(Stored data)
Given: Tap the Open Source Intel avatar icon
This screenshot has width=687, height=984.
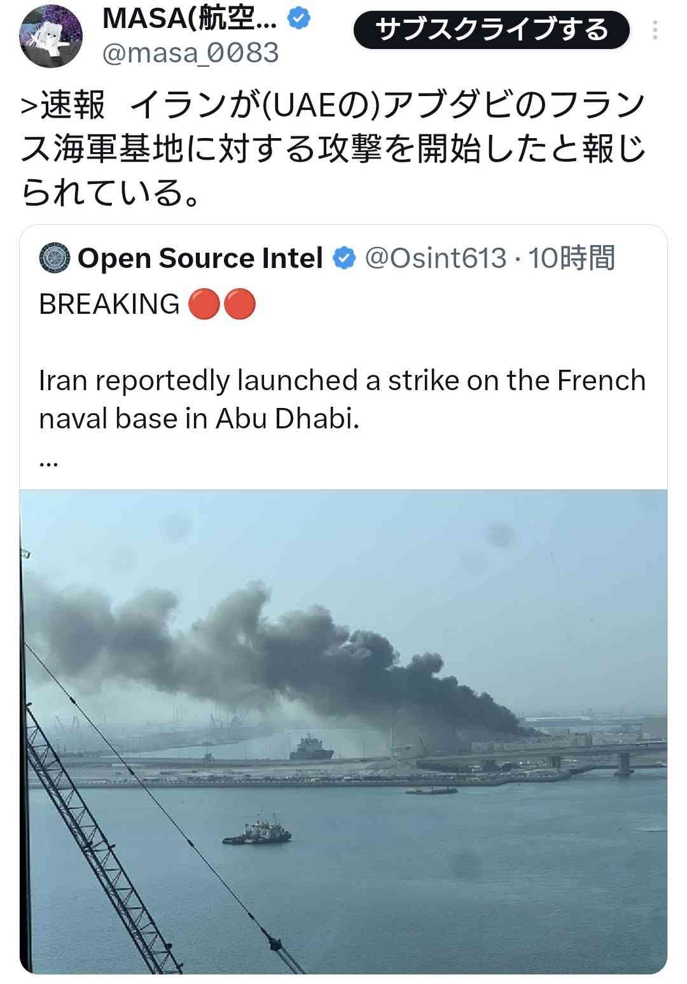Looking at the screenshot, I should click(55, 258).
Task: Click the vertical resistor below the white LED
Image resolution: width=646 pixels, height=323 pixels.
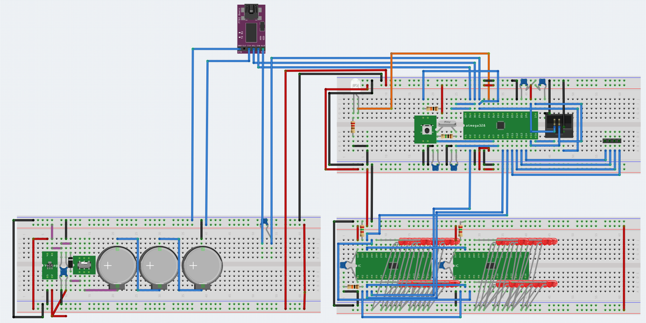Action: (x=353, y=127)
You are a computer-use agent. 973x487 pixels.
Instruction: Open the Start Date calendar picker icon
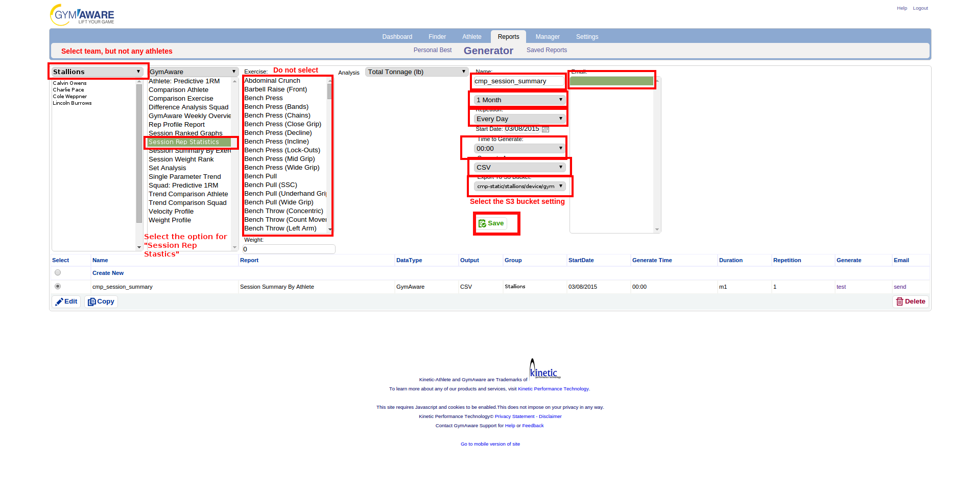[545, 129]

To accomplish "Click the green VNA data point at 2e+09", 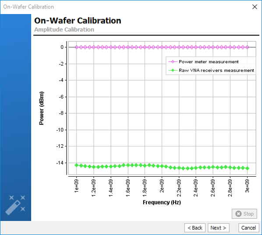I will (x=162, y=166).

EXERCISE
Only one thing is wanted here, an exact copy of the lines from the first line above through the line containing "Task: Click the", minus any picture.

RESPONSE FOR THIS EXERCISE
Given: Tap the Open Source Intel avatar icon
This screenshot has width=687, height=984.
Looking at the screenshot, I should click(55, 258).
Task: Click the vertical resistor below the white LED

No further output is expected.